* Objective 1: Duplicate, without any change, the portion of the rows below that runs from the first row through the line containing "(x=442, y=875)", including both of those lines.

The embodiment to be described aims to avoid or reduce such conflicts, by arranging for certain events to have a policy created for them that targets the policy-based management system itself. Referring again to FIG. 3, the PDP, on receiving an input 30 from a sensor 1, next checks in the master policy store 8 to determine whether the input 30 constitutes a trigger event for a master policy (at 311).

If one of the candidate policy set is identified as a master event policy the PDP suspends all existing policy processing (at 32) and enters a master event work flow process controlled by the PDP manager 2 (at 33, 34, 35), in which all systems are set to a predetermined safe setting (at 33) and a new policy set is loaded (at 34). The PDP is configured so that this policy set can only be changed by a predetermined special re-set input, to be discussed later). External communication is restricted (at 35) to avoid any unwanted effects.

The PDP is then restarted (at 36), which will then react to observed events according to the reduced rule set in the emergency policy set.

A reset master event operates in a similar manner. Such an input, which would typically include appropriate security identification, is detected at 311 and 321 and causes a different policy set to be loaded in place of the special policy (at 331) including setting devices to a normal or standby mode in preparation for normal operation (at 341) re-establishing communication (at 35) and then restarting the PDP (at 36), to resume normal operation. This may be done automatically by retrieving settings stored when the special mode was initiated. Such a restoration process may be appropriate after a “Holiday” setting, where it is to be assumed that the premises or other system is in a similar condition to that pertaining before the master policy set was initiated. However it may not always be appropriate to restore the previous conditions, as some verification of conditions may need to be completed before the full policy set is restored, so a “standby” mode may be appropriate, to allow various system checks to be made before normal operation can be resumed. Resetting after a master event policy set change may therefore set the system (at 341) to a policy set that differs from the one in place before the master event occurred which initiated the special policy set. This may be necessary, for example, to accommodate graceful startup of more complex systems or accommodate the loss of managed elements associated with the master event.

When a special policy is initiated, the PDP 2 may record the identities of any settings or policies that have been suspended, in order to simplify subsequent restoration of normal operation.

Typically, individual users can define the normal policies in the policy store 3, but creation and maintenance of the master policies would be the preserve of a system administrator.

Examples of alternative policy sets could include one for use in a “Holiday” setting—a building is essentially left in a minimal state of operation, just secure and dry with no user-based optimizations. Another, “Emergency”, set could set all systems to known safe conditions, and enable access for emergency based services. The Holiday set would typically be initiated by manual action of the user, whereas the Emergency set could be initiated automatically (e.g. in response to a smoke detector) or manually (in response to a “panic button”).

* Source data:
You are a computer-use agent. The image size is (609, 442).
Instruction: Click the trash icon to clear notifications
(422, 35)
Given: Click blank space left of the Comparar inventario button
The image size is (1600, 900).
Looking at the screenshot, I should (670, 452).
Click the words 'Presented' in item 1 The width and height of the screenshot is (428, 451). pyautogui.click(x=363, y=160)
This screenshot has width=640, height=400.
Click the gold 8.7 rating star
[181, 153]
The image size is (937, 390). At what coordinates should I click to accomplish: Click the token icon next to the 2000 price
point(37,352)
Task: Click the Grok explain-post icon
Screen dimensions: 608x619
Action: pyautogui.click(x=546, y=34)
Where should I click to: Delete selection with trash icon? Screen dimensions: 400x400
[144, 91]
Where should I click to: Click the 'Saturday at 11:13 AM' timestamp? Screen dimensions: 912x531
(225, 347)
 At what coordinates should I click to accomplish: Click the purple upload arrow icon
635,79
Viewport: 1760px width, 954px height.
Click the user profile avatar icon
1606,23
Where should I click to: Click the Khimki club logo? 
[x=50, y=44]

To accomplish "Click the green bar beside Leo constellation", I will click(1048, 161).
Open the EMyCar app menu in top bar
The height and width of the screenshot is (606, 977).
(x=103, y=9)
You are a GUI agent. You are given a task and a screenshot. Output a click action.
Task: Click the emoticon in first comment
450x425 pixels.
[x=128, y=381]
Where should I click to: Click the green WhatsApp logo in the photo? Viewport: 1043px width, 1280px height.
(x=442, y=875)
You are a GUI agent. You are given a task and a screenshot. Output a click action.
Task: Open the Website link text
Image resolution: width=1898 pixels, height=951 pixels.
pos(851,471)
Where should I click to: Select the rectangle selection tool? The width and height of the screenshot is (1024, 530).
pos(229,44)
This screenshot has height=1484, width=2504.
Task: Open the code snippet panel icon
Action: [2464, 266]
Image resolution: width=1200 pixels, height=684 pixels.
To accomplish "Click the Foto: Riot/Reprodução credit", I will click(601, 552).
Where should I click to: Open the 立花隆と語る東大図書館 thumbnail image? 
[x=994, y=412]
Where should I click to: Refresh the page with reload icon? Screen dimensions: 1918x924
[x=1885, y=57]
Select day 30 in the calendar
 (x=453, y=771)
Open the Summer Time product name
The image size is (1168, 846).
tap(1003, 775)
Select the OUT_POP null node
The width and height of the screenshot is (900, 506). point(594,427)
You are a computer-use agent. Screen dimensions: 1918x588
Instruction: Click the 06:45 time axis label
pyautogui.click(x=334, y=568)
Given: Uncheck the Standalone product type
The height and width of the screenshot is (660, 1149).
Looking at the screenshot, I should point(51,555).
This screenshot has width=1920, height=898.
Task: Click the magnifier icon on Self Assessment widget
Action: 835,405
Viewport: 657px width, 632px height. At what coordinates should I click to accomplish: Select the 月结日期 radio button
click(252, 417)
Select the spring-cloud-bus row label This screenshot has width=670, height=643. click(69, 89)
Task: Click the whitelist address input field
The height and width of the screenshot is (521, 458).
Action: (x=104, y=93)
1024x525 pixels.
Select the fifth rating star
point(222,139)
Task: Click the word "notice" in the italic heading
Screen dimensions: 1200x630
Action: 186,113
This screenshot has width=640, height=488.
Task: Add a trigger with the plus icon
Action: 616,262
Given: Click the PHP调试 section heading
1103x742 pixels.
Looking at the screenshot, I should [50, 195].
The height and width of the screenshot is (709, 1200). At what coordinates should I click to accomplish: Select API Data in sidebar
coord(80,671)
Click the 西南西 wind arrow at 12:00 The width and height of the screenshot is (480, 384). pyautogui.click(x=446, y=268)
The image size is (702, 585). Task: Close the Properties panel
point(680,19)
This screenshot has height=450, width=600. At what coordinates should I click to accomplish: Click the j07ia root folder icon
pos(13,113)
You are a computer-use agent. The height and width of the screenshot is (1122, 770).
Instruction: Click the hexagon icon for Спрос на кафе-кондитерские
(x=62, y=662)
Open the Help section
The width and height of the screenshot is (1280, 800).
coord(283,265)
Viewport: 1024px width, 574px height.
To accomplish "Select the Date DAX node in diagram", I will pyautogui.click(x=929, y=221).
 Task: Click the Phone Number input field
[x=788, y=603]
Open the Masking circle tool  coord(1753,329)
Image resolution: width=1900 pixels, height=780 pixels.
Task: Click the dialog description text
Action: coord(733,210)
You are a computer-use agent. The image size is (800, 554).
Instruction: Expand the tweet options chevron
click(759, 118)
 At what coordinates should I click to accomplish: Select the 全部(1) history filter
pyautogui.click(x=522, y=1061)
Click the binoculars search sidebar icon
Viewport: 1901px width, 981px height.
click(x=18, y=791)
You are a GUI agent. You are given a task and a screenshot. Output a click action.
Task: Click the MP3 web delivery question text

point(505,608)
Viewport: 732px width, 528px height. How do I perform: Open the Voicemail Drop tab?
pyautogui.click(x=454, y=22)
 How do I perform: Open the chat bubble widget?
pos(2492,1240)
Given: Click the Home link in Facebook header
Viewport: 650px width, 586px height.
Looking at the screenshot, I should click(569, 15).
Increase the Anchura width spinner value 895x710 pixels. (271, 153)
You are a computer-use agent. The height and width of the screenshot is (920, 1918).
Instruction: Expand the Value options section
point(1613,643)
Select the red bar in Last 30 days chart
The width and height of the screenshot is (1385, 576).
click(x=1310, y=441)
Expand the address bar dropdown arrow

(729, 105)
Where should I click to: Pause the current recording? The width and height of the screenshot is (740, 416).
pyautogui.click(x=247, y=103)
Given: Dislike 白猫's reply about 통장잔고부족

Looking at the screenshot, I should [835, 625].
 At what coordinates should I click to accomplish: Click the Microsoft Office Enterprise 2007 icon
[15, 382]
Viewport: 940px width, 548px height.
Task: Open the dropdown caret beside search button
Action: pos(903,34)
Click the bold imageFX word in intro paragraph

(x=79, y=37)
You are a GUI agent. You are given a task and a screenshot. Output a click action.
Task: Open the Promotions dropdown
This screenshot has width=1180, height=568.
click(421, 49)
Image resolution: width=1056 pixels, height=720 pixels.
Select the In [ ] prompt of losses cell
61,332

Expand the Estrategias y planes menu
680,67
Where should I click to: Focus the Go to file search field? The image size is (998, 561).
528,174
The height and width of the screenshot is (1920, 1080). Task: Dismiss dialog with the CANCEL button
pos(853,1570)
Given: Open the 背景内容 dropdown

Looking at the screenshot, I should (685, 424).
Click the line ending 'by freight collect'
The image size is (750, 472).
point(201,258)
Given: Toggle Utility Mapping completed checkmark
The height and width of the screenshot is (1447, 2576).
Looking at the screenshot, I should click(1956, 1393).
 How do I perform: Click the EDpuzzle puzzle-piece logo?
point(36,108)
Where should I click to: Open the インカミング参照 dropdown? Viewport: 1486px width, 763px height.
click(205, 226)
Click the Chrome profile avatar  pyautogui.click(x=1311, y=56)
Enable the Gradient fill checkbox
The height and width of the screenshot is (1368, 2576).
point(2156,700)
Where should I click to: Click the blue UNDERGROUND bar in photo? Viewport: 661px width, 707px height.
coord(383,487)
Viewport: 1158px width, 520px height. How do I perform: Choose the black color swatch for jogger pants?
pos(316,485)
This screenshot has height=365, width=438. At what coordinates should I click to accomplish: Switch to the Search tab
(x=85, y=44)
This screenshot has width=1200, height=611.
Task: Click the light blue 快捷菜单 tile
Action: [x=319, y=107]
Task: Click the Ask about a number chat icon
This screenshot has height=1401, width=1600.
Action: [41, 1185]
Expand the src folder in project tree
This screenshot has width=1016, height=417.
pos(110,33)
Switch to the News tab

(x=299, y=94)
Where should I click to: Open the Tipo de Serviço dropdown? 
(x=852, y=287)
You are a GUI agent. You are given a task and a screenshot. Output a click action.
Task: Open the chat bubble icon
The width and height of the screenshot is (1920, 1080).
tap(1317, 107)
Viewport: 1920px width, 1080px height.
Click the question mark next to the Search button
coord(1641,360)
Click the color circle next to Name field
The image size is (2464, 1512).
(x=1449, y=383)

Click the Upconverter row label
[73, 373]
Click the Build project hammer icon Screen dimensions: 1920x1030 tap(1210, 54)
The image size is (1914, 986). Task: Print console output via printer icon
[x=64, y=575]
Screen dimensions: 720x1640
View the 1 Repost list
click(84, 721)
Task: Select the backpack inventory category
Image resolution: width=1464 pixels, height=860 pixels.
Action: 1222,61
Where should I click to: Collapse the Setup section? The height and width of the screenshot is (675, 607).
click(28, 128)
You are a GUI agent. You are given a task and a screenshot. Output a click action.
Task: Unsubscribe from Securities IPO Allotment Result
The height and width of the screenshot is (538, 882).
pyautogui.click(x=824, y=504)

* Objective 2: Write the next part of the passage on master policies in a policy-based management system, starting immediately after its final sentence.

* Task answer 1:
You are a computer-use agent. The image size is (609, 442).
Instruction: Click the trash icon to clear notifications
(422, 35)
Given: Click blank space left of the Comparar inventario button
The image size is (1600, 900).
Looking at the screenshot, I should (670, 452).
Click the words 'Presented' in item 1 The width and height of the screenshot is (428, 451). pyautogui.click(x=363, y=160)
This screenshot has width=640, height=400.
Click the gold 8.7 rating star
[181, 153]
The image size is (937, 390). At what coordinates should I click to accomplish: Click the token icon next to the 2000 price
point(37,352)
Task: Click the Grok explain-post icon
Screen dimensions: 608x619
Action: pyautogui.click(x=546, y=34)
Where should I click to: Delete selection with trash icon? Screen dimensions: 400x400
[144, 91]
Where should I click to: Click the 'Saturday at 11:13 AM' timestamp? Screen dimensions: 912x531
(225, 347)
 At what coordinates should I click to accomplish: Click the purple upload arrow icon
635,79
Viewport: 1760px width, 954px height.
Click the user profile avatar icon
1606,23
Where should I click to: Click the Khimki club logo? 
[x=50, y=44]

To accomplish "Click the green bar beside Leo constellation", I will click(1048, 161).
Open the EMyCar app menu in top bar
The height and width of the screenshot is (606, 977).
(x=103, y=9)
You are a GUI agent. You are given a task and a screenshot. Output a click action.
Task: Click the emoticon in first comment
450x425 pixels.
[x=128, y=381]
Where should I click to: Click the green WhatsApp logo in the photo? Viewport: 1043px width, 1280px height.
(x=442, y=875)

* Task answer 2:
Different policies would be appropriate for different types of emergency, for example a water supply may need to be maintained in the event of a fire but shut off in the event of a flood. Detection of flammable gas may require all electrical switches to be maintained in their current state (to avoid the possibility of sparks).

Although it is desirable that the policies be robust and therefore as simple as possible, they may require some degree of interdependency. For example a “fire” policy may operate in a different way if the “Holiday” policy is in operation, as containment of a fire can be managed more easily if provision does not also be made for evacuation. Likewise, if a “fire” alert has been given, a water supply may be maintained notwithstanding a subsequent “flood” alert as the sensor may be detecting the consequences of automated or manual action taken to extinguish the fire.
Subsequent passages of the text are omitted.